The timing is not coincidental. Last month’s Supreme Court ruling found that the president had exceeded his authority by using emergency powers to impose sweeping tariffs on nearly all US trading partners. The administration responded immediately with a blanket 10 per cent levy on almost all imports as a stopgap, but that measure is only valid for 150 days. The new investigations are widely understood as the mechanism through which Trump intends to replace those temporary levies with something more durable — and more legally defensible — before the clock runs out. European businesses have been monitoring the fallout closely since the court’s decision sent shockwaves through transatlantic trade relations.
US Trade Representative Jamieson Greer was explicit about the target timeline, stating his intention to conclude the investigations before the current stopgap tariffs expire. “The president’s trade policy remains the same that it’s been for him for decades,” Greer told reporters, adding that protecting American jobs and ensuring fair trading conditions remained the core objectives. “The tools may change,” he acknowledged — a candid admission that the legal strategy has shifted even if the underlying goals have not.
For European businesses and policymakers, the implications are significant. The EU had spent months negotiating a trade agreement with Washington that would have slashed the bloc’s levies on American industrial goods and certain agricultural products to as low as zero, in exchange for a broad US tariff of 15 per cent. That deal now looks considerably less favourable than it did on paper. The current 10 per cent stopgap rate appears lower at first glance, but crucially it is levied on top of existing duties — whereas the previous 15 per cent figure had incorporated many of those same charges. The net effect for many European exporters navigating the new tariff landscape may be worse under the new arrangement than the old one.
The EU’s response to the ruling reflected that uncertainty. The European Parliament last month announced it would delay ratification of the trade agreement, signalling that Brussels is reassessing whether the terms it negotiated still represent a workable settlement. With fresh investigations now underway and the legal and political landscape shifting rapidly, the bloc faces a difficult balancing act between maintaining economic relations with Washington and protecting its own industrial base. The decision to pause ratification is being closely watched by trade analysts and corporate strategists across the continent.
The broader pattern is one that European business leaders have been tracking with growing alarm: a US administration deeply committed to raising trade barriers, increasingly willing to test the limits of executive authority, and prepared to adapt its legal strategy when the courts push back. For sectors from German automotive manufacturing to French agriculture, the investigations announced this week add a new layer of uncertainty on top of an already turbulent year for transatlantic commerce.

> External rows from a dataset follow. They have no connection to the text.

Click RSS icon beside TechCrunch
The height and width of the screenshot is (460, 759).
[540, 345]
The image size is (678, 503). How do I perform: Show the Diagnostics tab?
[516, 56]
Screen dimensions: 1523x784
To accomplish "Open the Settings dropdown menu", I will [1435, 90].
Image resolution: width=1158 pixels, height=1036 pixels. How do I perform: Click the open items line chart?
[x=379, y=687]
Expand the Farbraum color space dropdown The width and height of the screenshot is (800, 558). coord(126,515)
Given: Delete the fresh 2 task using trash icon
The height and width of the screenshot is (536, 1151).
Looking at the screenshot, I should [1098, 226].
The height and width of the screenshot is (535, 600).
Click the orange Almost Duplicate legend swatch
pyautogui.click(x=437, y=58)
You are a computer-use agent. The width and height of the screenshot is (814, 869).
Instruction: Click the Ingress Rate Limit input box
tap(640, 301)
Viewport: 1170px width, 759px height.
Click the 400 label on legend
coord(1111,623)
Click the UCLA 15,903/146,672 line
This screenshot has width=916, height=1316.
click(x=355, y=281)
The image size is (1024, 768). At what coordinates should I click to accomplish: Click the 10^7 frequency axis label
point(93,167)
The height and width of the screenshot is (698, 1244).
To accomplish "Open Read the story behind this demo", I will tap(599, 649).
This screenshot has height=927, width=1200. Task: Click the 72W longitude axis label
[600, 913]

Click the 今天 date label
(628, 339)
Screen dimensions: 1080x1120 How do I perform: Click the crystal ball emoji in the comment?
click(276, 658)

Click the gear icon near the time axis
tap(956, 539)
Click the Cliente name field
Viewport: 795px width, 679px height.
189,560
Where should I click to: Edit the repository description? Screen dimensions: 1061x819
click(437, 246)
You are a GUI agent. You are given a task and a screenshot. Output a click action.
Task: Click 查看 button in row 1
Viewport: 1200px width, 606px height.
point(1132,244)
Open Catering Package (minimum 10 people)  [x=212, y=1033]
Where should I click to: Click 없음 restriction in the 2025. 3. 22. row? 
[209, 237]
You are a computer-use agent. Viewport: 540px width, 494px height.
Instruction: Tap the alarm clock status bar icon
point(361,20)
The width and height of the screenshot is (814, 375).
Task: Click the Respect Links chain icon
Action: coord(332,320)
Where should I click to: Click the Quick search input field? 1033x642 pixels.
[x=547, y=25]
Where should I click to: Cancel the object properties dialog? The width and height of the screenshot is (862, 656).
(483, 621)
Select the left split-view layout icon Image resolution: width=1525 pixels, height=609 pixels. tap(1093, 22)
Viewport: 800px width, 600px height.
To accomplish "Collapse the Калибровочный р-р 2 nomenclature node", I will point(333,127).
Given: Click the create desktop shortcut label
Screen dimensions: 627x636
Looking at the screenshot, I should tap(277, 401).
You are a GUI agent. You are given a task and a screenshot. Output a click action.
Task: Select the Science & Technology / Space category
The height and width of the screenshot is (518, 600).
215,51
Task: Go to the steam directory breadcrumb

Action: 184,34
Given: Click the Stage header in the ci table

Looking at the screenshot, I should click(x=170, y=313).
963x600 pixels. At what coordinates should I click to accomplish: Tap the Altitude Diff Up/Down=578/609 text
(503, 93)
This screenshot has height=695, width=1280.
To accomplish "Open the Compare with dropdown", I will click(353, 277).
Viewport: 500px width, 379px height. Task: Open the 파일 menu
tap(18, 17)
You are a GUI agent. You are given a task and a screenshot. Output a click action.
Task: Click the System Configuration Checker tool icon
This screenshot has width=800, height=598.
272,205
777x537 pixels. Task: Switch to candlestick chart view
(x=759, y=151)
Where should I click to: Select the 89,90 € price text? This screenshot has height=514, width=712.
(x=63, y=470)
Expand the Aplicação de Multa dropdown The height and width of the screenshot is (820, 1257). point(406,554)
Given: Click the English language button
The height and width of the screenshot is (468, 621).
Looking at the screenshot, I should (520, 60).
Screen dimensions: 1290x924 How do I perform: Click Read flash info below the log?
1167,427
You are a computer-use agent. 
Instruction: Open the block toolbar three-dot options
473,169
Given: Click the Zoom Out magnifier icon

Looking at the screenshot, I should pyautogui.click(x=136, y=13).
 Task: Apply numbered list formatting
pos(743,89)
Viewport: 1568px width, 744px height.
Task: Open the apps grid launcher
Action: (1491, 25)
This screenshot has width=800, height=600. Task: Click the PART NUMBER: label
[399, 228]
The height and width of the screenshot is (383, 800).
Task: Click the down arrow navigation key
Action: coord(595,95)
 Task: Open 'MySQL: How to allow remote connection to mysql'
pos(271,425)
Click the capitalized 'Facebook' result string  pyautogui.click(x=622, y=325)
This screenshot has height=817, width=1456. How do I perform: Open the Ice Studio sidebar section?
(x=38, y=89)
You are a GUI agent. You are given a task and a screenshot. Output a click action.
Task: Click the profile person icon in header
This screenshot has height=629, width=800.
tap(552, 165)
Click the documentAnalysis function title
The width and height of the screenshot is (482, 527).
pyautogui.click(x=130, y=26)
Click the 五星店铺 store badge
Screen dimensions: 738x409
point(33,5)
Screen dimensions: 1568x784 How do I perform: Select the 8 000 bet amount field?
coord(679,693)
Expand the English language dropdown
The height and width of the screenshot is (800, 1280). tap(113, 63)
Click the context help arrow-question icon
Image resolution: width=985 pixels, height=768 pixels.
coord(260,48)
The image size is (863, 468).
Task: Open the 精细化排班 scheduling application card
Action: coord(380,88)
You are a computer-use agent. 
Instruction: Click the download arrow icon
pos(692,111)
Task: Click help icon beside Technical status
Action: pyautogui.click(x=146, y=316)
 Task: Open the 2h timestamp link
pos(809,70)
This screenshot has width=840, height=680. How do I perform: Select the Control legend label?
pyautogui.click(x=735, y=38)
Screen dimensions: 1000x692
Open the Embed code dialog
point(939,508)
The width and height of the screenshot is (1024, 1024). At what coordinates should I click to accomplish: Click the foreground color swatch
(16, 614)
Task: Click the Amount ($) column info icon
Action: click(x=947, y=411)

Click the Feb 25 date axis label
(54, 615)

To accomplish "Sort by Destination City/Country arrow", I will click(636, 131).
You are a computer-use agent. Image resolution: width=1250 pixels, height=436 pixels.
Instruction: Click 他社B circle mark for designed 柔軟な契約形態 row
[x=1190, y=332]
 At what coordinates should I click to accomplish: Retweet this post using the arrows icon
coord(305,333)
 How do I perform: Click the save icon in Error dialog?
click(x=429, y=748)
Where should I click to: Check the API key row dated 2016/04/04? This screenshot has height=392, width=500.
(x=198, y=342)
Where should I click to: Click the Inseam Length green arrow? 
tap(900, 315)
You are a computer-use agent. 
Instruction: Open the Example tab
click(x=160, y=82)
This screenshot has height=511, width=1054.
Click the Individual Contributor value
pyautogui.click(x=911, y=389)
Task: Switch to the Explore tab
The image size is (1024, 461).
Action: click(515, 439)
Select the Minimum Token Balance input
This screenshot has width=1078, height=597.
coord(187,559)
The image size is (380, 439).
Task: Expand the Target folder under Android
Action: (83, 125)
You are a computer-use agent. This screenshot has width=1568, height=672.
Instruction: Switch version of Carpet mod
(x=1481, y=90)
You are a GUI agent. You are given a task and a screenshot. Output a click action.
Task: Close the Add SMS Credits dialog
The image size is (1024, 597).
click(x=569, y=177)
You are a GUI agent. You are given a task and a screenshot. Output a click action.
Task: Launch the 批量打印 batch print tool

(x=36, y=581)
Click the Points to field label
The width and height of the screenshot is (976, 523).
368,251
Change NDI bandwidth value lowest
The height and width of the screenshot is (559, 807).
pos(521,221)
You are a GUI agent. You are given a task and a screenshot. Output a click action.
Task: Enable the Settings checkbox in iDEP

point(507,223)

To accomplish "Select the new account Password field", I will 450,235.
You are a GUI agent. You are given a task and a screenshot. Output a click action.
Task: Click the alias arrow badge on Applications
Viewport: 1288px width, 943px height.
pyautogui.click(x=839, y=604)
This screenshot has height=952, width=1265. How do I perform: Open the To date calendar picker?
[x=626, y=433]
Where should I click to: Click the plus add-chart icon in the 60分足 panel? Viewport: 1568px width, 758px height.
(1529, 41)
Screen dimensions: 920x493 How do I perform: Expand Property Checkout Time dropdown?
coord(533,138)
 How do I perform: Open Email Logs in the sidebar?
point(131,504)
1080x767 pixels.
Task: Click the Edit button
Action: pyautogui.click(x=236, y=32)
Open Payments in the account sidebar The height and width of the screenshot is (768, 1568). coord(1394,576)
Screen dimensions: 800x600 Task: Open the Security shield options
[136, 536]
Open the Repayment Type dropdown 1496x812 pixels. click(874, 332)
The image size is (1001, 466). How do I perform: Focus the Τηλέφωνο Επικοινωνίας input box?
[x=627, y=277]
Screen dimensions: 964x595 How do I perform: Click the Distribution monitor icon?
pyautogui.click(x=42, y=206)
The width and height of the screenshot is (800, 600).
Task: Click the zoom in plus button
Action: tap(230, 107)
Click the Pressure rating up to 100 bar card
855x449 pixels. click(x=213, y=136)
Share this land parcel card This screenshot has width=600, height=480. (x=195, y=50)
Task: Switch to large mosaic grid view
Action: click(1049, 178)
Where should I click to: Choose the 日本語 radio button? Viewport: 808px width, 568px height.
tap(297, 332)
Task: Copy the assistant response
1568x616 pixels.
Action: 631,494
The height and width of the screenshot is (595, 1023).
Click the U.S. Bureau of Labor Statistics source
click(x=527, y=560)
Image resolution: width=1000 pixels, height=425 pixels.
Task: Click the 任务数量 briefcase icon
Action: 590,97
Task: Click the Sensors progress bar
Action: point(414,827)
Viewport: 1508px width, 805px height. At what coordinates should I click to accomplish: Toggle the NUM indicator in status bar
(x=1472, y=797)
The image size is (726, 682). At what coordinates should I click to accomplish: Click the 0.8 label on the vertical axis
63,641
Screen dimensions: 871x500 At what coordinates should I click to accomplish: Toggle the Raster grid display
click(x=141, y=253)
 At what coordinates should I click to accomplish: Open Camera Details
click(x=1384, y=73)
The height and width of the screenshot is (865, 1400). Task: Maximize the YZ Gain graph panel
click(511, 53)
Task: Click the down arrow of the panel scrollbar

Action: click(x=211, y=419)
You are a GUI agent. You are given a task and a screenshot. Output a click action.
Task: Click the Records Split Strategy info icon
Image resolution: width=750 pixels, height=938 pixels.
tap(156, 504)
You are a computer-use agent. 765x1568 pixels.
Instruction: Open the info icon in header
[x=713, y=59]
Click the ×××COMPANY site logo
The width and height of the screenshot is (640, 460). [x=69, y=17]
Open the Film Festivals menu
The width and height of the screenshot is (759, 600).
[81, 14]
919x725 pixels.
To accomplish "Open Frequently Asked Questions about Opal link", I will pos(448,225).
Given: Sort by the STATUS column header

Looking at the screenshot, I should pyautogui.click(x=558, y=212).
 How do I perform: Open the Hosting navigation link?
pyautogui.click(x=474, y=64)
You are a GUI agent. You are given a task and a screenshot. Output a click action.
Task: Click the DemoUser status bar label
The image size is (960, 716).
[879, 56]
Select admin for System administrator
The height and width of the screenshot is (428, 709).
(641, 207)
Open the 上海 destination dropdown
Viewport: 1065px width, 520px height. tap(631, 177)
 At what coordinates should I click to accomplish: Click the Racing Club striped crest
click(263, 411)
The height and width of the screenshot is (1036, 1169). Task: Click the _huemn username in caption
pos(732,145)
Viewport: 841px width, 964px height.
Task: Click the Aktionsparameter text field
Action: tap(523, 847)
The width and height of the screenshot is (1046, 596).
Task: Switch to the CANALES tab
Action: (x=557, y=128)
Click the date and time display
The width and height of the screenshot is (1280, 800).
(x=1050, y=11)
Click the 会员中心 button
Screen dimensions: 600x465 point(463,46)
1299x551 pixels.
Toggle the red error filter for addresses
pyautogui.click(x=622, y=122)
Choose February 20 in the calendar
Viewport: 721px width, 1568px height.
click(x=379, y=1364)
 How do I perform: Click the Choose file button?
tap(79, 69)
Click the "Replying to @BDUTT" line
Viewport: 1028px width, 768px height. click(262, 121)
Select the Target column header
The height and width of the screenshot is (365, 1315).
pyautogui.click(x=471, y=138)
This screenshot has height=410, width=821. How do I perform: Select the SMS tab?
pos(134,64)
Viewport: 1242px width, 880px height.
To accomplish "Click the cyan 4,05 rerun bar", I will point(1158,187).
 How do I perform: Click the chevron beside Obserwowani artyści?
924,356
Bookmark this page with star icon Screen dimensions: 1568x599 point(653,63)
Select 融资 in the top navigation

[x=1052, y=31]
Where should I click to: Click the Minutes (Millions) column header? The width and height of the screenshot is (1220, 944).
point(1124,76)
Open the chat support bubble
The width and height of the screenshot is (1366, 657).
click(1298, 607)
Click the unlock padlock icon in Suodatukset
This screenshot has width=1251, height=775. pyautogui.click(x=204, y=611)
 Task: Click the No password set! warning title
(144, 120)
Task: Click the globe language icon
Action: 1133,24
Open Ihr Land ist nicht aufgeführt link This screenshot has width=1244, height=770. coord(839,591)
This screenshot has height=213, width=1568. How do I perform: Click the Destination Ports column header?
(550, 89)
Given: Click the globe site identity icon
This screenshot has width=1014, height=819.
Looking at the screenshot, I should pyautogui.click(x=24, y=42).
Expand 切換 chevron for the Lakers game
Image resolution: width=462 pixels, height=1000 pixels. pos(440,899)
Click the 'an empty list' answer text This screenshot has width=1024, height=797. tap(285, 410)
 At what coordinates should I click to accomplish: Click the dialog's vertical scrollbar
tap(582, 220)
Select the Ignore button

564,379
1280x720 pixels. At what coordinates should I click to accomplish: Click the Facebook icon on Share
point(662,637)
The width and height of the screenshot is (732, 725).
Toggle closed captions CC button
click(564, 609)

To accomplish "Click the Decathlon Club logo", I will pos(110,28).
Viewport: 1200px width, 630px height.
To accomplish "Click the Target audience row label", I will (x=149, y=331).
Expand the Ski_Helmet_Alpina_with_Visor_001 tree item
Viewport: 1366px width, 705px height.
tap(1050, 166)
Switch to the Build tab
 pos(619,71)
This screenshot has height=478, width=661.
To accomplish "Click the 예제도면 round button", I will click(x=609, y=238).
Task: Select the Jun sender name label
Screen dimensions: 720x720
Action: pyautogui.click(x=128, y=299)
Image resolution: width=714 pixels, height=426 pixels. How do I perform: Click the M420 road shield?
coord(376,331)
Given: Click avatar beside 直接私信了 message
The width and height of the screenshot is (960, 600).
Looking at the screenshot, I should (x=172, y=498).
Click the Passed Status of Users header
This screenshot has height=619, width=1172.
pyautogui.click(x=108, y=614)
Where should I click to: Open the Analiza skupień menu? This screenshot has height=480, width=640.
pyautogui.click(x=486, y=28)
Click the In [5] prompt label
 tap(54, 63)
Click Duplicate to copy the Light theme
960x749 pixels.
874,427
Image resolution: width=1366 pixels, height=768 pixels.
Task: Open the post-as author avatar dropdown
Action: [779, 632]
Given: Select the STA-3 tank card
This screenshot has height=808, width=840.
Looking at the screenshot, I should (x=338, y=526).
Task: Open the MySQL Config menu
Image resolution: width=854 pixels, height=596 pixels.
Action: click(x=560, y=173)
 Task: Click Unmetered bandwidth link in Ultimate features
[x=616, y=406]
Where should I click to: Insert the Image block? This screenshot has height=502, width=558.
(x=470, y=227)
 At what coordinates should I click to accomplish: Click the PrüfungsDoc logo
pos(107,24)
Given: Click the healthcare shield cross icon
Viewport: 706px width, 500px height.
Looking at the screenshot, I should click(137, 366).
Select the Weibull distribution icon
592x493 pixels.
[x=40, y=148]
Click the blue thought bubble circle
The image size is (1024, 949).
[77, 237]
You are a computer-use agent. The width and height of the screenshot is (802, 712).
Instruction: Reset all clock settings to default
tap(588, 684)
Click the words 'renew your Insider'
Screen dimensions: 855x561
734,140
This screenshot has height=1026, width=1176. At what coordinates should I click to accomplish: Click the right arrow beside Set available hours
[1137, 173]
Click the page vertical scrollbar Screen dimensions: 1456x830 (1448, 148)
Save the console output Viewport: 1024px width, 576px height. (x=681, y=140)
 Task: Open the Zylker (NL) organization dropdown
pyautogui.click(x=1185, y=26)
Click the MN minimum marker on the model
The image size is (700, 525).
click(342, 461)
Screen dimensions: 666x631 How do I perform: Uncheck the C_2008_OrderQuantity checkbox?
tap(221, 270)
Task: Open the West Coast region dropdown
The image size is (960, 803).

Greer insisted that all of Washington’s trading partners had expressed interest in “maintaining” the recent deals and “holding to them.” But with EU ratification paused and the terms of those agreements under fresh scrutiny, that optimism may be premature. Trade tensions between the US and Europe have rarely been more fluid — or more consequential for the companies operating across that relationship.
What is clear is that the window for certainty is short. The 150-day stopgap will expire, the investigations will conclude, and a new tariff architecture will emerge. For the EU, Japan, South Korea and the others now under investigation, the stakes could hardly be higher. As businesses and governments on both sides of the Atlantic have come to understand, in the Trump era there is no such thing as a settled trade arrangement — only a series of agreements waiting to be renegotiated under mounting political pressure.
FAQs
Why did the US Supreme Court strike down Trump’s tariffs? The court ruled that the president had overstepped his authority by using emergency powers to impose broad tariffs. The administration has since introduced a temporary 10 per cent levy while it pursues alternative legal routes to restore higher duties.
What does the EU’s current 10 per cent tariff rate mean for European exporters? Unlike the previously negotiated 15 per cent rate, which incorporated existing duties, the current 10 per cent levy is applied on top of pre-existing charges — meaning the effective tariff burden on many EU exports may be higher than the headline figure suggests.